2. "Salud Primero" y Emergencia Sanitaria

  1. La promesa: Decretar una emergencia sanitaria nacional para reducir listas de espera, atraer más especialistas y otorgar mayor autonomía financiera y recursos directos a Magallanes.
  2. El estado actual: Las listas de espera para intervenciones quirúrgicas y consultas de especialidad en el Hospital Clínico de Magallanes no han experimentado la baja sustantiva comprometida. Hpy por hoy, trabajadores del sector advierten que estas promesas aún no se traducen en presupuestos adicionales ni en la llegada efectiva de médicos especialistas a la región,

3. "Conectividad para el Fin del Mundo"

  1. La promesa: Acelerar la conectividad terrestre entre Vicuña y Yendegaia, construir nuevos aeródromos rurales, ampliar la frecuencia de ferries hacia Puerto Montt y habilitar el camino más austral entre Puerto Toro y Puerto Williams.
  2. El estado actual: Existen ciertos avances y señales de continuidad en las gestiones del Ministerio de Obras Públicas para no frenar del todo las obras avanzadas en el tramo Vicuña-Yendegaia. No obstante, las frecuencias del transporte marítimo subsidiado y el impulso a la red de aeródromos en zonas aisladas permanecen atascados en procesos de licitación y reevaluación técnica, manteniendo los costos de traslado elevados para los residentes que ocupan los servicios.
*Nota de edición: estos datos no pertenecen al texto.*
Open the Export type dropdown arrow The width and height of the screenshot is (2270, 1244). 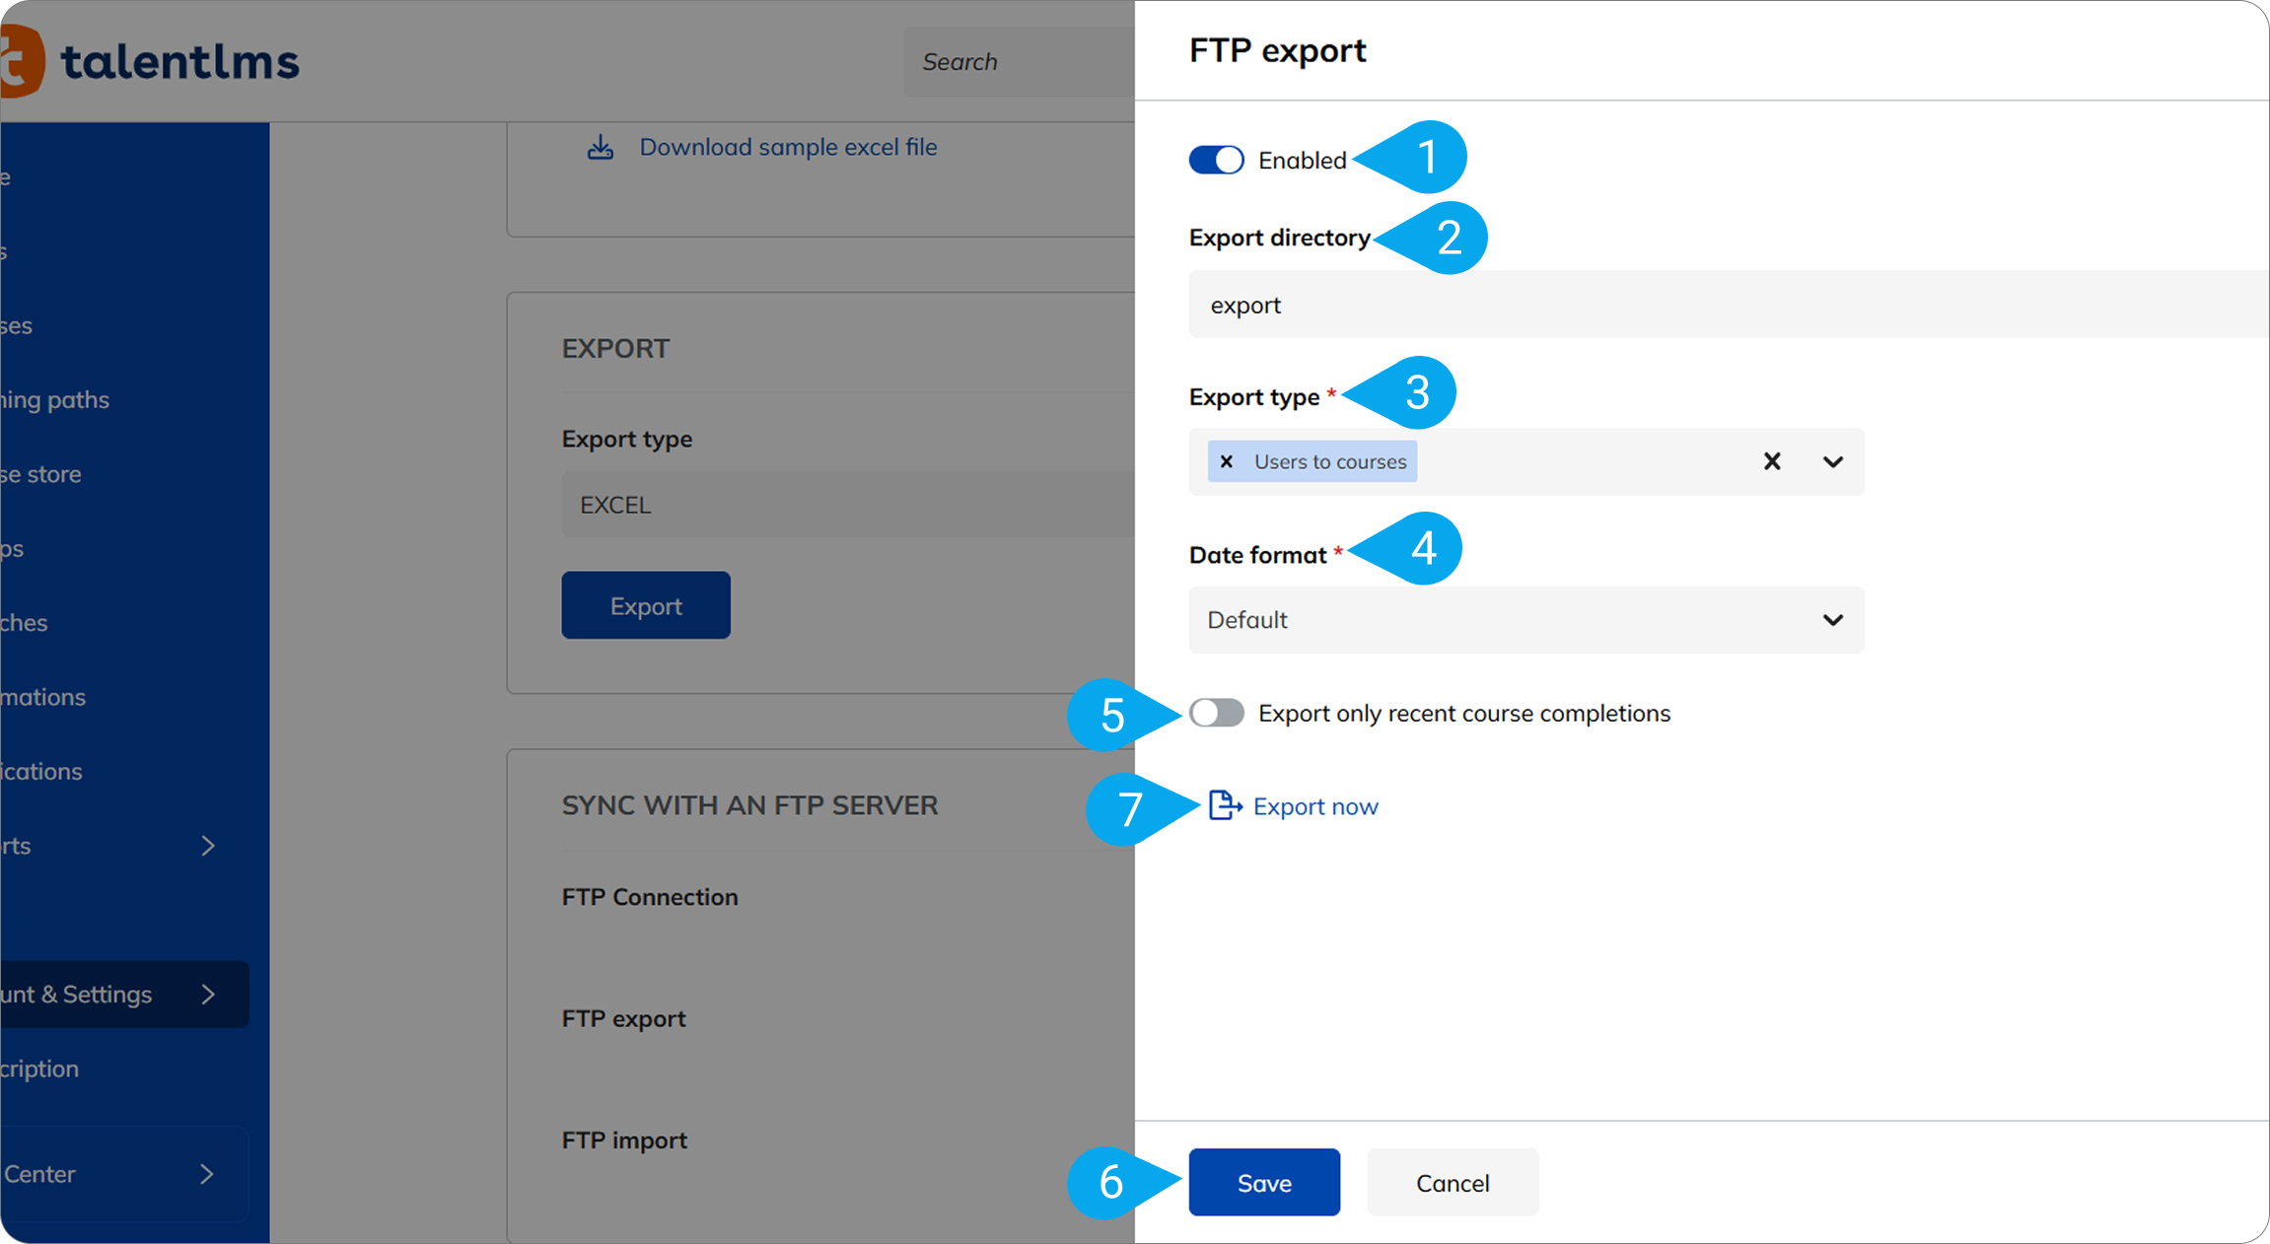1832,461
El desencanto de las provincias y el peso del centralismo

El distanciamiento entre el folleto de propaganda y la hoja de ruta en el Palacio de La Moneda se hace más evidente al analizar la reactivación económica y el fomento productivo que prometía el "Plan Esperanza Austral". Durante la gira electoral se comprometió un estatuto especial para destrabar la inversión en proyectos de energías limpias e hidrógeno verde, además de un paquete de incentivos que compensara el alto costo de la vida y los fletes en la Patagonia. Sin embargo, la rígida política de austeridad presupuestaria aplicada a nivel central ha congelado la posibilidad de exenciones tributarias o subsidios regionales de mayor alcance. Los gremios del turismo y el comercio local continúan lidiando con normativas rígidas e incertidumbre regulatoria, mientras las pymes magallánicas ven cómo la prometida "inyección de liquidez regional" no pasó de ser un titular de prensa.

A este panorama se suma el crítico escenario de los servicios públicos básicos, donde el discurso de campaña prometía "ordenar la casa y devolverle la dignidad a las familias australes".

El caso emblemático es la educación pública: el compromiso de intervenir de fondo la deficiente administración del Servicio Local de Educación Pública (SLEP) Magallanes se ha traducido, en la práctica, en una Seremía de Educación desarticulada que opta por la confrontación sistemática con el profesorado y el señalamiento de las licencias médicas, en lugar de gestionar inyecciones presupuestarias o coberturas de reemplazos para evitar que decenas de cursos queden sin clases.

El reciente despliegue del Presidente Kast en la región evidencia una paradoja comunicacional que no pasa desapercibida en las calles de Punta Arenas, Natales, Williams ó Porvenir. Mientras desde el gobierno central se recurre al escenario austral para enviar potentes mensajes geopolíticos de soberanía frente a la vecina Argentina o para fiscalizar símbolos patrios, los problemas cotidianos del magallánico de a pie —la falta de especialistas médicos, el aislamiento invernal, las tarifas energéticas y la fragilidad del sistema escolar— continúan relegados en el orden de prioridades de la capital. Transcurridos seis meses de mandato, las pruebas del "Plan Esperanza Austral" siguen impresas en los afiches de 2025, recordando a la región que, una vez más, la distancia entre ganar una elección en el sur y gobernar para el sur sigue siendo tan ancha como el propio Estrecho de Magallanes.